Du nettoyage ethnique à l'indifférence

Auparavant, ils étaient des cibles à abattre. Les Hazaras, groupe ethnique musulman de confession chiite représentant 10 à 15% de la population afghane, étaient considérés comme des «infidèles» par les talibans.

Dans le Hazarajat, région montagneuse au centre de l'Afghanistan où vivent la majorité des Hazaras, les talibans avaient interdit en 1998 à toute ONG humanitaire d'y pénétrer. Et pour cause, les combattants islamistes avaient pour habitude d'encercler les villages et de capturer les Hazaras pour les tuer. Aujourd'hui, il semble que les combattants islamistes se soient fait beaucoup plus discrets sur la question, quitte à prendre des décisions étonnantes. Le 22 avril 2020, les talibans postent une vidéo dans laquelle ils nomment un chiite Hazara comme gouverneur d'un district.

Du pur pragmatisme selon Olivier Roy: «Ils ne massacrent pas les chiites parce qu'ils en ont besoin. Ils ont très manifestement un accord avec l'Iran [pays voisin à majorité chiite, ndlr], qui sera respecté ou pas. Téhéran ne s'est pas opposé aujourd'hui à leur victoire, alors qu'il était farouchement anti-talibans il y a vingt ans.»

Si l'on s'éloigne des décisions diplomatiques, les talibans ne possèdent pas encore toutes les connaissances techniques pour une bonne gouvernance. D'après Obaidullah Baheer, lors de leur prise de pouvoir dans différentes provinces, leur manque de certaines compétences était criant. «Lorsque les talibans ont pris contrôle de nouveaux territoires, on a pu voir que ceux-ci avaient demandé aux personnes chargées des bureaux des douanes de rester à leur poste, parce qu'ils ne savaient pas comment les gérer.»

De même quand ils ont pris les contrôles de barrages hydroélectriques. «Ils avaient des problèmes à réguler le débit de l'eau. Leur priorité était de perturber la capacité du gouvernement à gérer les régions qu'ils contrôlaient plutôt que de la gouverner eux-mêmes.»

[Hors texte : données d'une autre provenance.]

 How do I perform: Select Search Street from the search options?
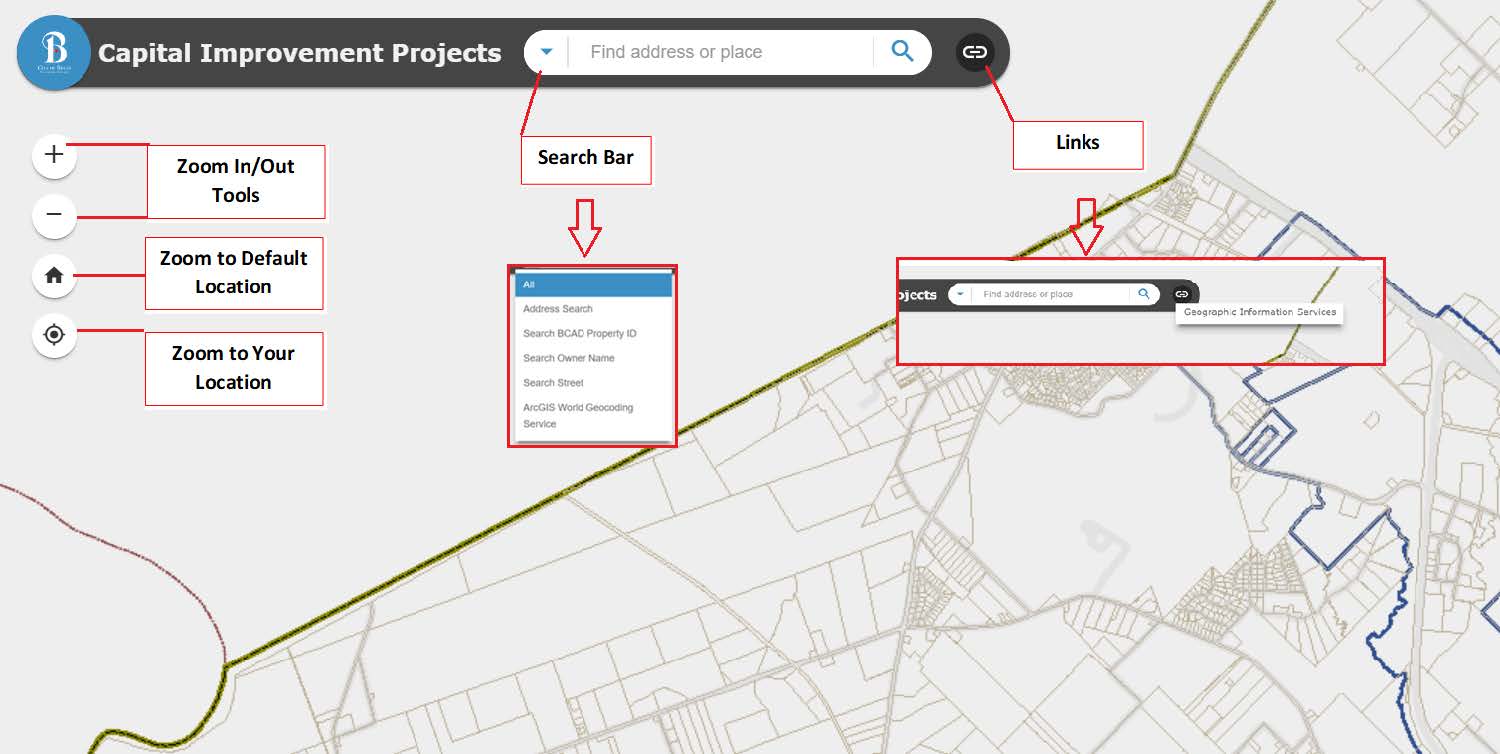pyautogui.click(x=553, y=382)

Une certaine popularité à la campagne

Pourtant, selon Olivier Roy, les talibans peuvent jouir d'une certaine popularité dans les campagnes: «Ils jouent le jeu des groupes de solidarité, le jeu tribal. Ils le maîtrisent alors que l'ancien gouvernement ne l'a jamais maîtrisé, et les Américains et les Occidentaux n'y comprennent strictement rien. Eux maîtrisent ce jeu au niveau local, donc ils savent faire des concessions et négocier avec les notables locaux, ce que l'ancien gouvernement ne savait pas faire.»

Car, si les talibans n'ont pas changé, c'est que leur idéologie est aussi ancrée dans la culture pachtoune des zones rurales. «Les talibans veulent assurer la paix à condition que les femmes restent à la maison, détaille le politologue. Mais dans les zones très traditionnelles, dans les campagnes, ce n'est pas un problème. Pour les Pachtounes, que les femmes restent à la maison, ça va de soi. Ce n'est pas du tout perçu comme oppressif.»

 

Cependant, le paysage démographique et technologique autour d'eux a changé. La capitale afghane n'est plus la même qu'en 2001: un tiers de la population a moins de 20 ans et les nouvelles technologies se sont développées. «Kaboul est aujourd'hui une ville trois fois plus grande que ce qu'elle était il y a vingt ans, et il y a tout une jeunesse, des moins de 30 ans qui ne se rappellent pas ce que c'était les talibans. En 2000, internet n'existait pratiquement pas. Les talibans vont essayer d'imposer un puritanisme islamique, mais cela va se heurter à une culture technologique qu'ils ne maîtrisent pas», analyse Olivier Roy.

À court terme, les talibans auront donc beaucoup à faire pour convaincre. Les scènes de panique filmées le 16 août à l'aéroport de Kaboul offrent au monde l'effroi d'une partie de la population après leur prise de pouvoir.